J'ai relu dans POLSKA B DZISIAJ, "L'homme de Gnojno" et je me permets d'en redonner ici le début :

" Une idée peu à peu s’était imposée à nous. Écrire un ouvrage qui serait une manière d’ouverture pour cette région de la Podlachie du sud longtemps garrottée sous les armes des différents envahisseurs. Un ouvrage pour francophones voyageurs et curieux. Pas exactement pour le touriste et ses vains loisirs, sa carapace de certitudes et sa convoitise pour les sensations nouvelles ou les cultures fort contrastées. Celui-là s’ennuierait à mourir ici et ne transmettrait au final que l’image de sa propre désolation. Nous aurions voulu nous adresser à des engoués d’histoire et de géopolitique, soucieux de lire les hommes et leurs paysages, d’en défragmenter le présent par impulsion de la mémoire. Des voyageurs qui seraient venus pour palper les lieux comme autant d’images d’archives, à la recherche d’un lyrisme somme toute assez proche de celui qui anime l’archéologue. Pour connaître et se faire connaître. Ouvrir une porte à double battant. "

Magnifique !

Écrit par : Michèle | 19.01.2011

Un bug géographique : en voilà une jolie syllepse (!)

Écrit par : ArD | 19.01.2011

Est-ce un hasard si ceux qui dédaignent la géographie et les paysages sont bien souvent aussi ceux qui dédaignent la littérature ?
Sourire = ressourcement

Écrit par : solko | 19.01.2011

Le Bug est souverain, Bertrand, explique à tes lecteurs que si tu avais mis "Bóg est souverain", la prononciation restant la même, cela signifierait en français: le Bon Dieu est souverain. Et je suis tout à fait d'accord. Les uns et les autres (sur les deux bords du fleuve) prient: "Notre père". Cette frontière est une fiction de l'après-guerre. Les gens de là-bas parlent la même langue et souffrent de cette frontière, donc le Bug se révolte. Heureusement que le Bug s'en fiche de Yalta. Cette région des deux côtés de la frontière est à découvrir par le monde occidental, elle est merveilleuse par sa vérité et par ses attraits que toi, cher Ami, tu es capable de décrire.

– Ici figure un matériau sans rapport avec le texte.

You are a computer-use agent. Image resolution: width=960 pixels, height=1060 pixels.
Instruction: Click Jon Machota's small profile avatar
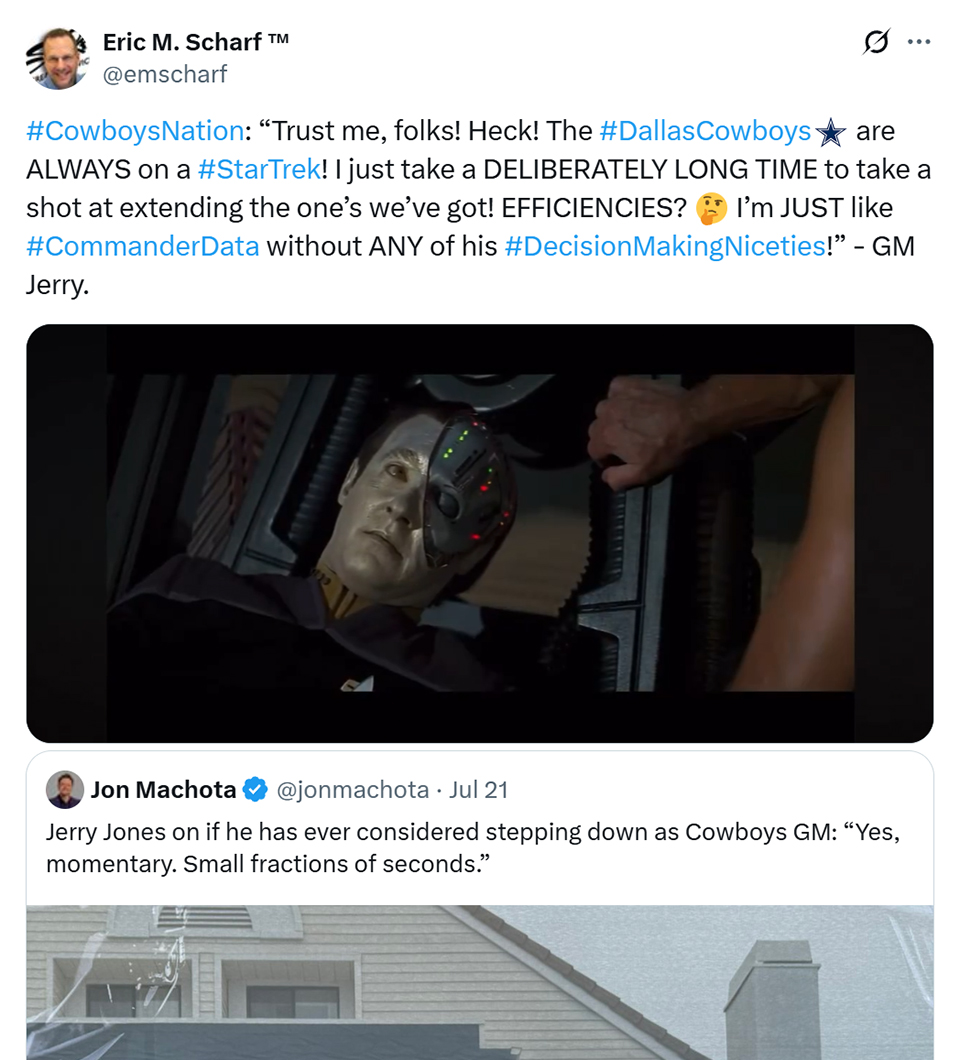coord(65,790)
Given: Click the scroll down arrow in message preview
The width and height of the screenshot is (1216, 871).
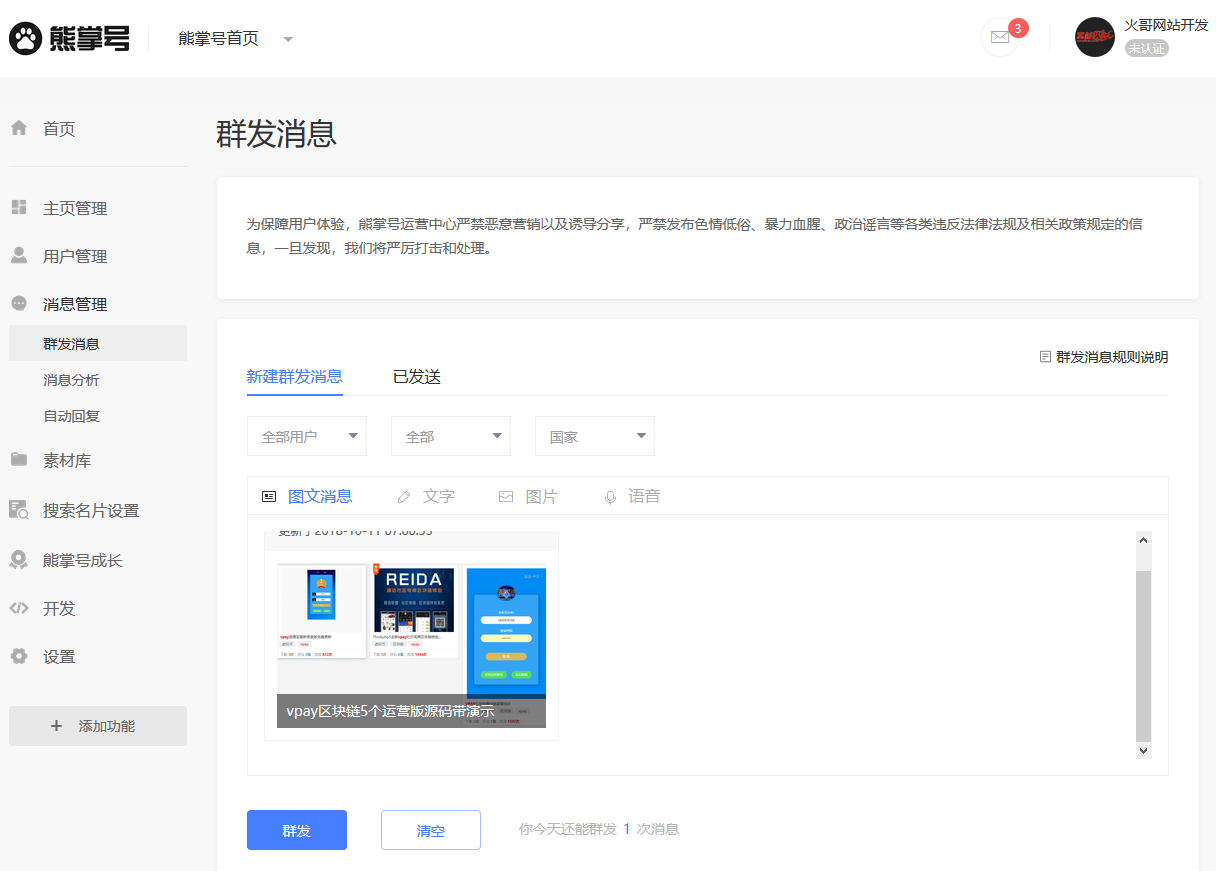Looking at the screenshot, I should (1144, 750).
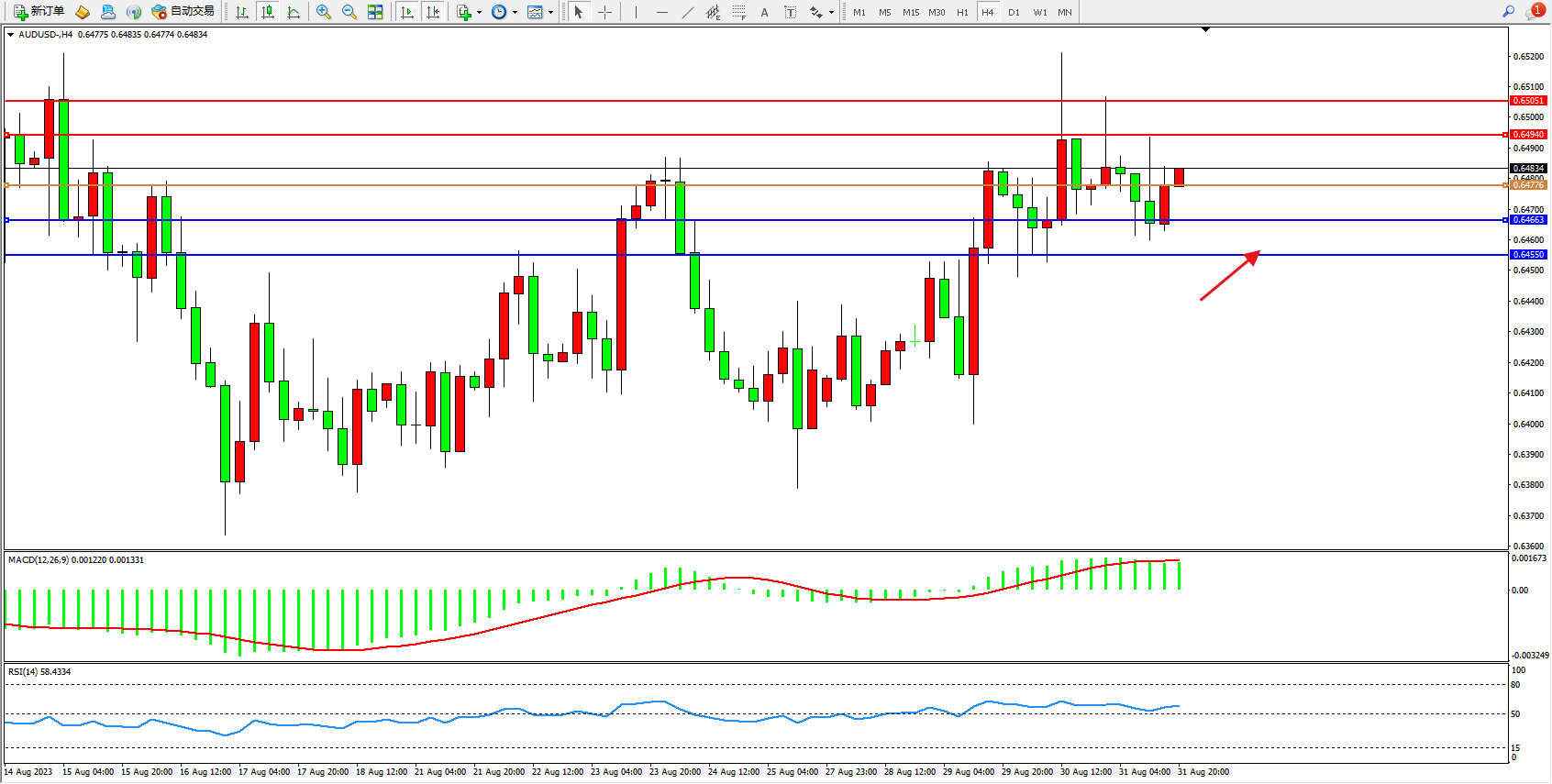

Écrit par : Marian | 19.01.2011

@Merci, Michèle de cette longue citation, qui effectivement, introduisait ma rencontre avec l'homme de Gnojno. Cet homme m'avait marqué quand même. Je me souviens qu'il parlait, devant moi qui arrivais en Pologne, de son exil à lui, car ses parents venaient de cette partie de l'Ukraine, autrefois polonaise.
@ArD : Oui, belle syllepse. Mais un trope, alors...
@Solko: C'est vrai....En marge : ça chauffe chez vous...Les commentaires semblent obéir au titre : Ils s'indignent. C'est ma faute, ma très grande faute...
@Marian, je vois que tu viens me taquiner sur cet effet de langage entre Bug et Bόg et comme je sais que tu lis régulièrement l'Exil mais ne mets que rarement un commentaire, c'est vraiment que là, l'occasion était trop belle. On peut pousser plus loin l'analogie : Le Bug sépare ici les gens par sa géographie, le Bόg les sépare par un fort désir d'hégémonie. Le gros schisme de notre époque n'est-il pas, en grande partie, l'opposition idéologique entre l'Occident chrétien et le sud islamique ?
Je suis entièrement d'accord avec toi : La frontière orientale de la Pologne où nous vivons l'un et l'autre est une décision de Yalta où le psychopathe du Kremlin avait imposé sa loi.
Amitiés à tous et toutes

Écrit par : Bertrand | 20.01.2011

C'est bien que ça chauffe un peu, c'est l'hiver et il faut faire cuire la soupe.

Écrit par : solko | 20.01.2011

Vous avez raison, Solko...Eclairez ma lanterne. Qui disait : j'ai horreur du café brûlant, du champagne tiède et des femmes froides ?
Orson Welles ?

Écrit par : Bertrand | 20.01.2011

OUI, mais la soupe dans tout ça ?

Écrit par : ArD | 20.01.2011

@ ArD / La soupe ? Ecoutez, l'ai lu quelque part que Hessel se prend pour Gandhi.... La messe est dite et la soupe est bue...

Écrit par : solko | 20.01.2011

Buvons ! Euh, non... « Buvez ! »

Écrit par : ArD | 20.01.2011

ArD, avec une telle injonction à notre ami Solko, vous allez le fatalement conduire à la déshydratation.